# 2001 Navigation question



## Cabriolet (Apr 7, 2002)

I've noticed there seems to be 2 different types of navigation systems on the 2001 cars. One is centered in the dash and is wider than the second type that has the screen over towards the passenger side. What is the difference in the systems and is one better than the other ?


----------



## M.Wong (Jan 9, 2003)

Only US 2001 models built after 9/00 should come with the wide NAV, also known as MKIII.

(MKI was the original with a male voice, MKII the same screen with the female voice, then MKIII the wide screen.)


















(Pictures pulled from e-bay ads)

Also note, all 00s and 01s came standard with NAV.


----------



## alee (Dec 19, 2001)

The software was significantly upgraded for MkIII computers after 2002.
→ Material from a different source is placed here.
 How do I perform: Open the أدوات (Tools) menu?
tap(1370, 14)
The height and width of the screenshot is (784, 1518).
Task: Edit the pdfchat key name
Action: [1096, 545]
The two head units (this is for the E46, but the E38 should look roughly similiar):



















The software for 2002+ MkIII computers (V18 and later):





































The smaller screen will also support the V18 upgrade, although the screen will be compressed horizontally:
http://staff.pop3now.com/alee/bmw/v18

More information can be found on the BMW navigation Yahoo group at: http://groups.yahoo.com/group/bmwnav including how to get the V18 software, what the latest software interations are, and how to upgrade your computer from MkII to MkIII, etc.


----------



## Cabriolet (Apr 7, 2002)

Thanks for the information. Is there any advantage to the wide screen version ?


----------



## alee (Dec 19, 2001)

Cabriolet said:


> Thanks for the information. Is there any advantage to the wide screen version ?


Nope. You get the same amount of data on the screen with wide or narrow. Just a bit more readable on the wide.


----------